== WHAT THE EXERCISE ASKS ==
Retype the data exactly, from its first line to the line containing "This screenshot has width=793, height=839.", including both, and skip any picture.

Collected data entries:
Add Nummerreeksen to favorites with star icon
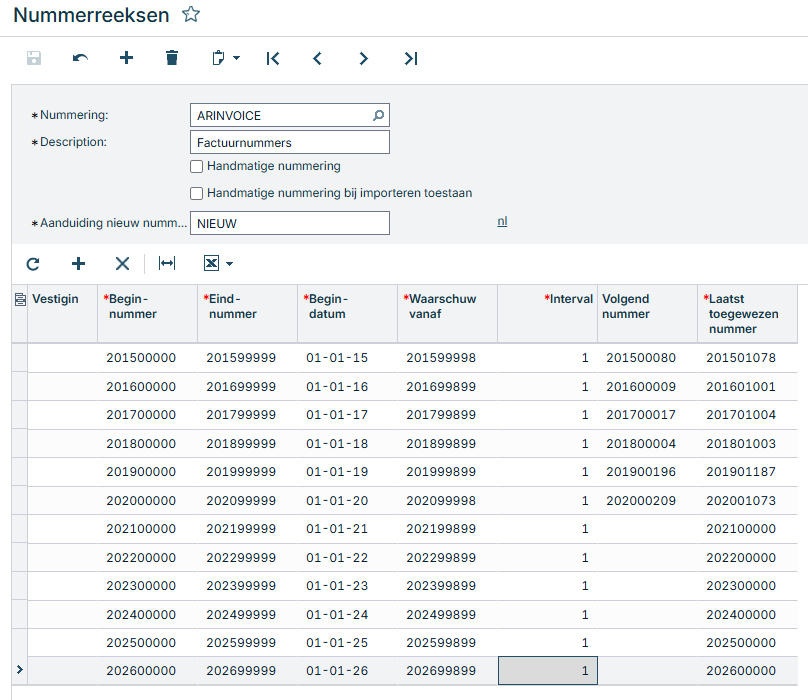The image size is (808, 700). [x=191, y=14]
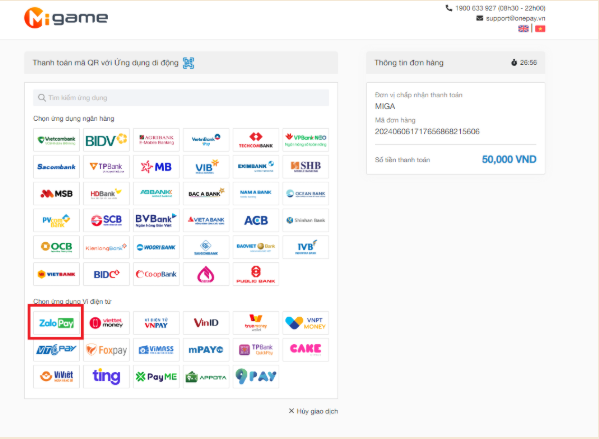Select the ZaloPay e-wallet option
Screen dimensions: 599x439
[56, 323]
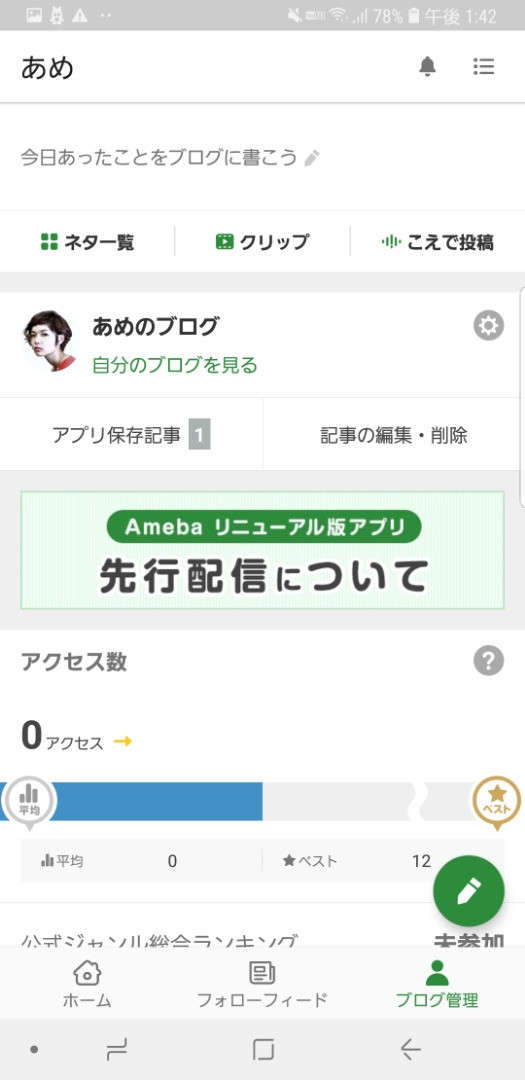The height and width of the screenshot is (1080, 525).
Task: Select こえで投稿 voice post option
Action: coord(438,242)
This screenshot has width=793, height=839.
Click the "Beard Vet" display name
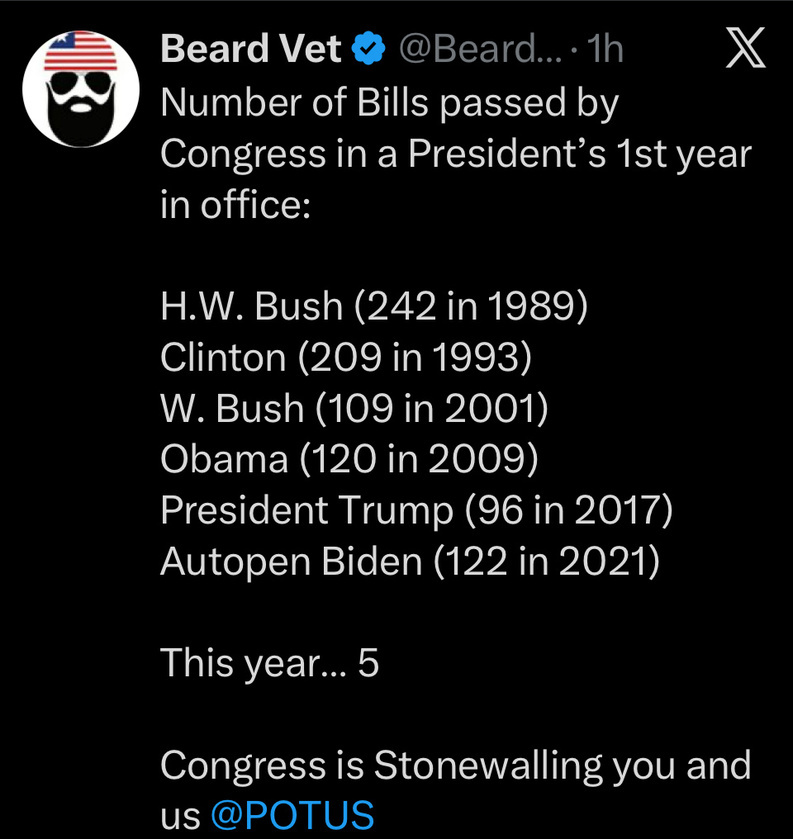pos(251,49)
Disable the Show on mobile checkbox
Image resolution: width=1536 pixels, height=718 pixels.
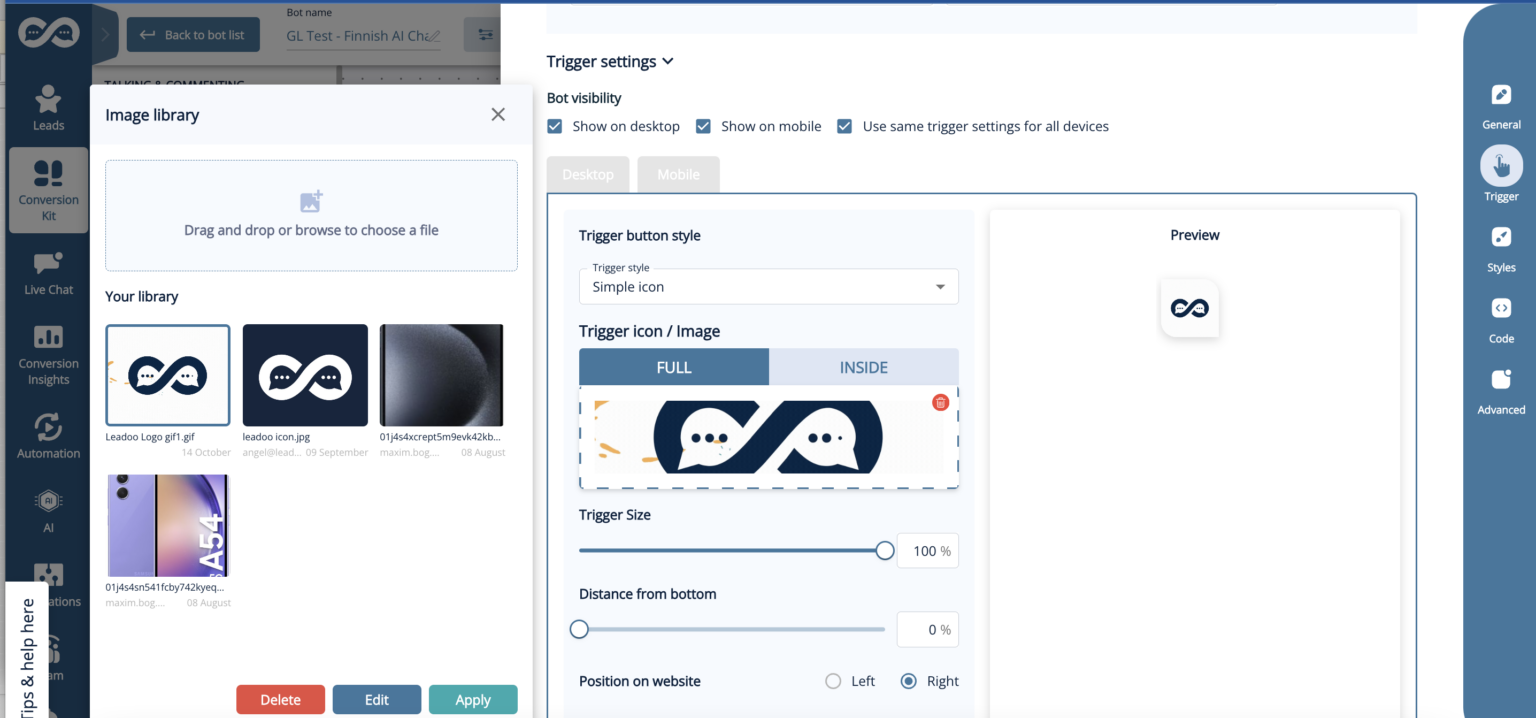point(704,126)
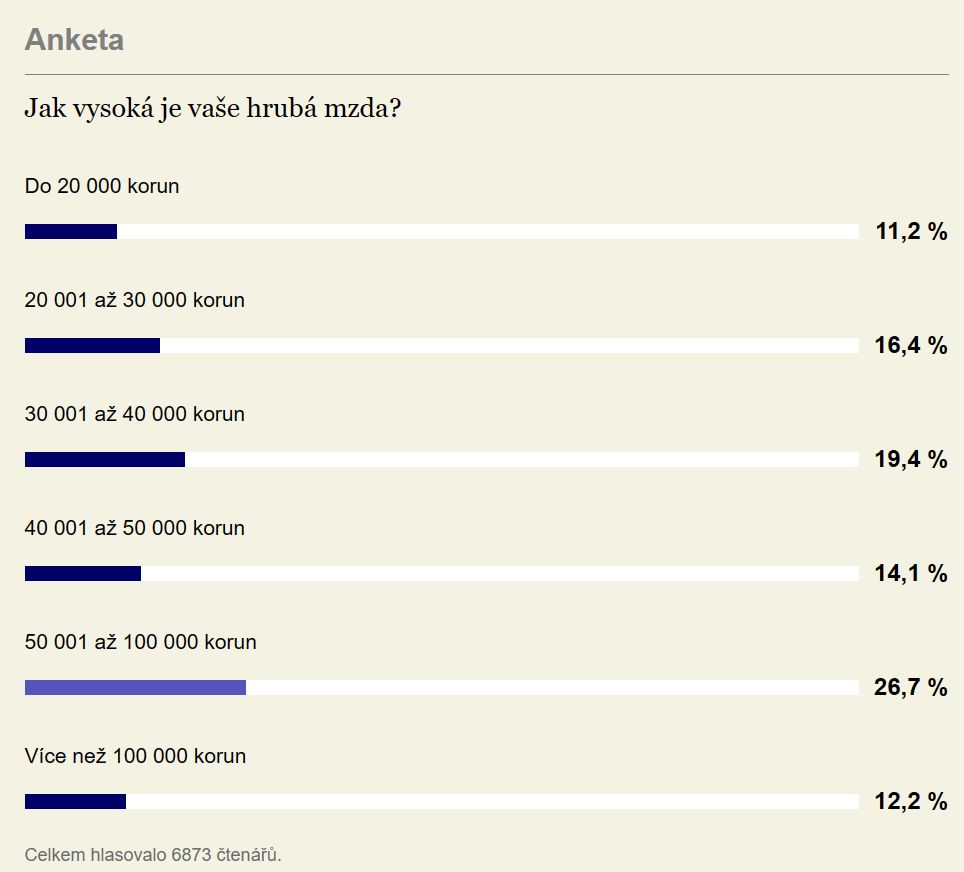Screen dimensions: 964x872
Task: Click the filled bar for 40 001 až 50 000 korun
Action: coord(83,573)
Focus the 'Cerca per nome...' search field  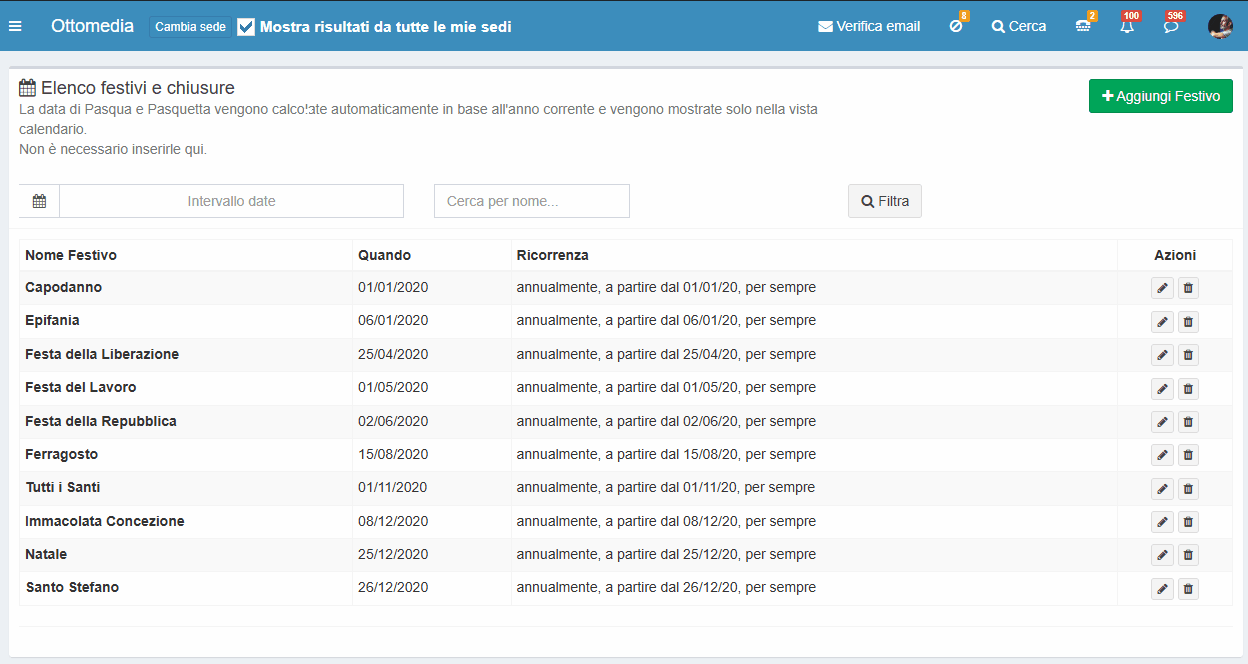coord(531,201)
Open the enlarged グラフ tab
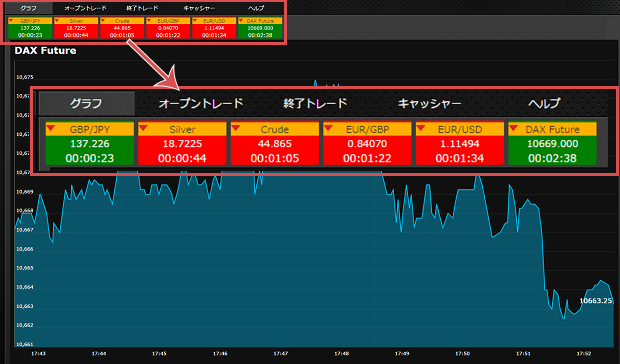 click(x=87, y=104)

== SOLUTION TO THIS EXERCISE ==
Add Nummerreeksen to favorites with star icon
The image size is (808, 700). [x=191, y=14]
Select the ZaloPay e-wallet option
Screen dimensions: 599x439
[56, 323]
The height and width of the screenshot is (1080, 525).
Task: Select こえで投稿 voice post option
Action: coord(438,242)
This screenshot has width=793, height=839.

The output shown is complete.